Print all of the data exactly, with no line missing.

════

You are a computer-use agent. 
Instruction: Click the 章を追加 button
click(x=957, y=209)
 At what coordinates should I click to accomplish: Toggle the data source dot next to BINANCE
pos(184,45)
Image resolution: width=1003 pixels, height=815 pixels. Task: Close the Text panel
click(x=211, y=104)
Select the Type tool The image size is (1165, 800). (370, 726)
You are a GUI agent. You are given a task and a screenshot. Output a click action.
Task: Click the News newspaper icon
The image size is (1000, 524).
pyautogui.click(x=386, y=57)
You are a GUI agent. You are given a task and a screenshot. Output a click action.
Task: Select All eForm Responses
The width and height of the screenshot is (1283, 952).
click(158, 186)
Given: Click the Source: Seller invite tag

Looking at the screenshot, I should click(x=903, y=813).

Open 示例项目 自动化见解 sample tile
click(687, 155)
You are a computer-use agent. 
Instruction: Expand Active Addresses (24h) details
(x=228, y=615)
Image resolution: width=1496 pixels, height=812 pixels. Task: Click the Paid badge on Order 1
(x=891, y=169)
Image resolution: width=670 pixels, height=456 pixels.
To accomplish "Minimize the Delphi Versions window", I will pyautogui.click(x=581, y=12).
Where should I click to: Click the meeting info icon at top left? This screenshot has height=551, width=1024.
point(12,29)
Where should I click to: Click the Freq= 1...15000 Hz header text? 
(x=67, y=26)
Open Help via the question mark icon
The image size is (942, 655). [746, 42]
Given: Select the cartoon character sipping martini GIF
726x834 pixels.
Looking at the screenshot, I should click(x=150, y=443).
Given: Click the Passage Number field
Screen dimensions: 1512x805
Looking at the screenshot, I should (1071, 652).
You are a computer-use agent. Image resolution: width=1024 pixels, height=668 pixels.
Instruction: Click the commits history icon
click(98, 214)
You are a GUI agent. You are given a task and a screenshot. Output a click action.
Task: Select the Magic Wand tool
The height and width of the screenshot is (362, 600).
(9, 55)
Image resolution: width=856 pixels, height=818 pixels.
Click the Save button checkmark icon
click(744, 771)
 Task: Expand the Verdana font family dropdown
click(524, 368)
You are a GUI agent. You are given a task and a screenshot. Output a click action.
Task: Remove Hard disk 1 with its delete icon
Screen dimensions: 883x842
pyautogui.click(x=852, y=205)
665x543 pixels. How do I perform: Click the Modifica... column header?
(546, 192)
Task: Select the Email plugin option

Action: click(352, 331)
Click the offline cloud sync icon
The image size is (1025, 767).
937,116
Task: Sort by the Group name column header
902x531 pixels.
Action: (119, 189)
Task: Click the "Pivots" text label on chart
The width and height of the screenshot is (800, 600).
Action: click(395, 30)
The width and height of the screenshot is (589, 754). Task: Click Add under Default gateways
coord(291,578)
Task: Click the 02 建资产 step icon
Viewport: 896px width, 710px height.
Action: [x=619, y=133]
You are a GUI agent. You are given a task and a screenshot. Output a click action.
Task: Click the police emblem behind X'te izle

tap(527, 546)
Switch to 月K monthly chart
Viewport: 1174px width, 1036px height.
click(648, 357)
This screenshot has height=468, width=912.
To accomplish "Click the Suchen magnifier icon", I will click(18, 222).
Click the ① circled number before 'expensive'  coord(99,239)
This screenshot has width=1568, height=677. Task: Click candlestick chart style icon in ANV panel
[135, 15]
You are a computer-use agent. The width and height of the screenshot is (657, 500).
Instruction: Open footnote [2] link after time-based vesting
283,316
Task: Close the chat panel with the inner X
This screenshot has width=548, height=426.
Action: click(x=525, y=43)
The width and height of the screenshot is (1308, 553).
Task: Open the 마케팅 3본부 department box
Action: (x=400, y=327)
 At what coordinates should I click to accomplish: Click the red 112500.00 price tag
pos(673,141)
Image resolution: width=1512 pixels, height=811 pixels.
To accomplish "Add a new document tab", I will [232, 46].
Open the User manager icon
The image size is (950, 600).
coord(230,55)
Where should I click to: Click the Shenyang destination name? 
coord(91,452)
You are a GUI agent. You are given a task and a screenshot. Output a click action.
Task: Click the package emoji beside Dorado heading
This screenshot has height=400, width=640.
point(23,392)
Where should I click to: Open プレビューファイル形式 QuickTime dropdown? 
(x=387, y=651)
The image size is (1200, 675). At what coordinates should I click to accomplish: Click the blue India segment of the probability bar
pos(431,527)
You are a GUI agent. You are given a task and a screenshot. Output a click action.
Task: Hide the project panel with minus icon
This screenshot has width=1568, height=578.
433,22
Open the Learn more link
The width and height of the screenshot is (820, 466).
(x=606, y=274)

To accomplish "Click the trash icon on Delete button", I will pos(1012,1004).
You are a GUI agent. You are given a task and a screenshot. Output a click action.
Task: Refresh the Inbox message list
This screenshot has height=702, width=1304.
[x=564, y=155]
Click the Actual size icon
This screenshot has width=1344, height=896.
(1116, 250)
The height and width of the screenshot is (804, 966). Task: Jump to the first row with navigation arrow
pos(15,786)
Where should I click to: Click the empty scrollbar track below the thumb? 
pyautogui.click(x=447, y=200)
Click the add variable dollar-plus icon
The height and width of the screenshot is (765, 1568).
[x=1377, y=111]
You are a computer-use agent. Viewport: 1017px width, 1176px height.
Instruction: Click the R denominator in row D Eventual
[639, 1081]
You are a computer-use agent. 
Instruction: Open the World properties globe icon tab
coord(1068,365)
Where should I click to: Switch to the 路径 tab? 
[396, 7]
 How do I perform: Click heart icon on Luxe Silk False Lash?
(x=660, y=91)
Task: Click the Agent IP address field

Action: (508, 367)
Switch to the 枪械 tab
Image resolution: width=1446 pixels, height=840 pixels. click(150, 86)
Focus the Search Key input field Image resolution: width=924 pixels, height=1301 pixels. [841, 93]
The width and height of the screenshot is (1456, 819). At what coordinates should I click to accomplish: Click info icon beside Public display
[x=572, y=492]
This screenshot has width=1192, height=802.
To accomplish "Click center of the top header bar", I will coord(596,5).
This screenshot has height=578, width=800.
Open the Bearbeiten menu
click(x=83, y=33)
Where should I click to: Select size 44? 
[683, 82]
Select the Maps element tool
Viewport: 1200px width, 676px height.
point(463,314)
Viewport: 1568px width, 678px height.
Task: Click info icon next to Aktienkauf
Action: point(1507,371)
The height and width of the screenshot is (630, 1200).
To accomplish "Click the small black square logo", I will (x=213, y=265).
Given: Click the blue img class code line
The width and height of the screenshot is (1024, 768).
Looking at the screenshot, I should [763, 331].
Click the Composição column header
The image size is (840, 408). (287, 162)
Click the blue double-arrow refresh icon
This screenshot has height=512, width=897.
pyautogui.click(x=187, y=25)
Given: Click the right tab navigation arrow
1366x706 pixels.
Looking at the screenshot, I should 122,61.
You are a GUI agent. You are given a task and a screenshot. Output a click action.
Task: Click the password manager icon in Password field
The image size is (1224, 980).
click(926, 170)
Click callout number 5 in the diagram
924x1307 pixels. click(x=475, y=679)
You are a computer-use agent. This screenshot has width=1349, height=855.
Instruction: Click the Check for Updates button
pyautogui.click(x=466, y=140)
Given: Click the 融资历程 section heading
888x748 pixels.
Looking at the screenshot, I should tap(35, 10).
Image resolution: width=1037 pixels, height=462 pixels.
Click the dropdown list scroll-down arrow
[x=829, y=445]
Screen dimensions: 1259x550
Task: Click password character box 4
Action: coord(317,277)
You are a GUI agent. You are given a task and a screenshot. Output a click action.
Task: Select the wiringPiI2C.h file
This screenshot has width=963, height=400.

════

EXERCISE OUTPUT >>
You are a computer-use agent. 
Instruction: Click the 章を追加 button
click(x=957, y=209)
 At what coordinates should I click to accomplish: Toggle the data source dot next to BINANCE
pos(184,45)
Image resolution: width=1003 pixels, height=815 pixels. Task: Close the Text panel
click(x=211, y=104)
Select the Type tool The image size is (1165, 800). (370, 726)
You are a GUI agent. You are given a task and a screenshot. Output a click action.
Task: Click the News newspaper icon
The image size is (1000, 524).
pyautogui.click(x=386, y=57)
You are a GUI agent. You are given a task and a screenshot. Output a click action.
Task: Select All eForm Responses
The width and height of the screenshot is (1283, 952).
click(158, 186)
Given: Click the Source: Seller invite tag

Looking at the screenshot, I should click(x=903, y=813).

Open 示例项目 自动化见解 sample tile
click(687, 155)
You are a computer-use agent. 
Instruction: Expand Active Addresses (24h) details
(x=228, y=615)
Image resolution: width=1496 pixels, height=812 pixels. Task: Click the Paid badge on Order 1
(x=891, y=169)
Image resolution: width=670 pixels, height=456 pixels.
To accomplish "Minimize the Delphi Versions window", I will pyautogui.click(x=581, y=12).
Where should I click to: Click the meeting info icon at top left? This screenshot has height=551, width=1024.
point(12,29)
Where should I click to: Click the Freq= 1...15000 Hz header text? 
(x=67, y=26)
Open Help via the question mark icon
The image size is (942, 655). [746, 42]
Given: Select the cartoon character sipping martini GIF
726x834 pixels.
Looking at the screenshot, I should click(x=150, y=443).
Given: Click the Passage Number field
Screen dimensions: 1512x805
Looking at the screenshot, I should (1071, 652).
You are a computer-use agent. Image resolution: width=1024 pixels, height=668 pixels.
Instruction: Click the commits history icon
click(98, 214)
You are a GUI agent. You are given a task and a screenshot. Output a click action.
Task: Select the Magic Wand tool
The height and width of the screenshot is (362, 600).
(9, 55)
Image resolution: width=856 pixels, height=818 pixels.
Click the Save button checkmark icon
click(744, 771)
 Task: Expand the Verdana font family dropdown
click(524, 368)
You are a GUI agent. You are given a task and a screenshot. Output a click action.
Task: Remove Hard disk 1 with its delete icon
Screen dimensions: 883x842
pyautogui.click(x=852, y=205)
665x543 pixels. How do I perform: Click the Modifica... column header?
(546, 192)
Task: Select the Email plugin option

Action: click(352, 331)
Click the offline cloud sync icon
The image size is (1025, 767).
937,116
Task: Sort by the Group name column header
902x531 pixels.
Action: (119, 189)
Task: Click the "Pivots" text label on chart
The width and height of the screenshot is (800, 600).
Action: click(395, 30)
The width and height of the screenshot is (589, 754). Task: Click Add under Default gateways
coord(291,578)
Task: Click the 02 建资产 step icon
Viewport: 896px width, 710px height.
Action: [x=619, y=133]
You are a GUI agent. You are given a task and a screenshot. Output a click action.
Task: Click the police emblem behind X'te izle

tap(527, 546)
Switch to 月K monthly chart
Viewport: 1174px width, 1036px height.
click(648, 357)
This screenshot has height=468, width=912.
To accomplish "Click the Suchen magnifier icon", I will click(18, 222).
Click the ① circled number before 'expensive'  coord(99,239)
This screenshot has width=1568, height=677. Task: Click candlestick chart style icon in ANV panel
[135, 15]
You are a computer-use agent. The width and height of the screenshot is (657, 500).
Instruction: Open footnote [2] link after time-based vesting
283,316
Task: Close the chat panel with the inner X
This screenshot has width=548, height=426.
Action: click(x=525, y=43)
The width and height of the screenshot is (1308, 553).
Task: Open the 마케팅 3본부 department box
Action: (x=400, y=327)
 At what coordinates should I click to accomplish: Click the red 112500.00 price tag
pos(673,141)
Image resolution: width=1512 pixels, height=811 pixels.
To accomplish "Add a new document tab", I will [232, 46].
Open the User manager icon
The image size is (950, 600).
coord(230,55)
Where should I click to: Click the Shenyang destination name? 
coord(91,452)
You are a GUI agent. You are given a task and a screenshot. Output a click action.
Task: Click the package emoji beside Dorado heading
This screenshot has height=400, width=640.
point(23,392)
Where should I click to: Open プレビューファイル形式 QuickTime dropdown? 
(x=387, y=651)
The image size is (1200, 675). At what coordinates should I click to accomplish: Click the blue India segment of the probability bar
pos(431,527)
You are a GUI agent. You are given a task and a screenshot. Output a click action.
Task: Hide the project panel with minus icon
This screenshot has width=1568, height=578.
433,22
Open the Learn more link
The width and height of the screenshot is (820, 466).
(x=606, y=274)

To accomplish "Click the trash icon on Delete button", I will pos(1012,1004).
You are a GUI agent. You are given a task and a screenshot. Output a click action.
Task: Refresh the Inbox message list
This screenshot has height=702, width=1304.
[x=564, y=155]
Click the Actual size icon
This screenshot has width=1344, height=896.
(1116, 250)
The height and width of the screenshot is (804, 966). Task: Jump to the first row with navigation arrow
pos(15,786)
Where should I click to: Click the empty scrollbar track below the thumb? 
pyautogui.click(x=447, y=200)
Click the add variable dollar-plus icon
The height and width of the screenshot is (765, 1568).
[x=1377, y=111]
You are a computer-use agent. Viewport: 1017px width, 1176px height.
Instruction: Click the R denominator in row D Eventual
[639, 1081]
You are a computer-use agent. 
Instruction: Open the World properties globe icon tab
coord(1068,365)
Where should I click to: Switch to the 路径 tab? 
[396, 7]
 How do I perform: Click heart icon on Luxe Silk False Lash?
(x=660, y=91)
Task: Click the Agent IP address field

Action: (508, 367)
Switch to the 枪械 tab
Image resolution: width=1446 pixels, height=840 pixels. click(150, 86)
Focus the Search Key input field Image resolution: width=924 pixels, height=1301 pixels. [841, 93]
The width and height of the screenshot is (1456, 819). At what coordinates should I click to accomplish: Click info icon beside Public display
[x=572, y=492]
This screenshot has width=1192, height=802.
To accomplish "Click center of the top header bar", I will coord(596,5).
This screenshot has height=578, width=800.
Open the Bearbeiten menu
click(x=83, y=33)
Where should I click to: Select size 44? 
[683, 82]
Select the Maps element tool
Viewport: 1200px width, 676px height.
point(463,314)
Viewport: 1568px width, 678px height.
Task: Click info icon next to Aktienkauf
Action: point(1507,371)
The height and width of the screenshot is (630, 1200).
To accomplish "Click the small black square logo", I will (x=213, y=265).
Given: Click the blue img class code line
The width and height of the screenshot is (1024, 768).
Looking at the screenshot, I should [763, 331].
Click the Composição column header
The image size is (840, 408). (287, 162)
Click the blue double-arrow refresh icon
This screenshot has height=512, width=897.
pyautogui.click(x=187, y=25)
Given: Click the right tab navigation arrow
1366x706 pixels.
Looking at the screenshot, I should 122,61.
You are a GUI agent. You are given a task and a screenshot. Output a click action.
Task: Click the password manager icon in Password field
The image size is (1224, 980).
click(926, 170)
Click callout number 5 in the diagram
924x1307 pixels. click(x=475, y=679)
You are a computer-use agent. This screenshot has width=1349, height=855.
Instruction: Click the Check for Updates button
pyautogui.click(x=466, y=140)
Given: Click the 融资历程 section heading
888x748 pixels.
Looking at the screenshot, I should tap(35, 10).
Image resolution: width=1037 pixels, height=462 pixels.
Click the dropdown list scroll-down arrow
[x=829, y=445]
Screen dimensions: 1259x550
Task: Click password character box 4
Action: coord(317,277)
You are a GUI agent. You are given a task and a screenshot. Output a click action.
Task: Select the wiringPiI2C.h file
This screenshot has width=963, height=400.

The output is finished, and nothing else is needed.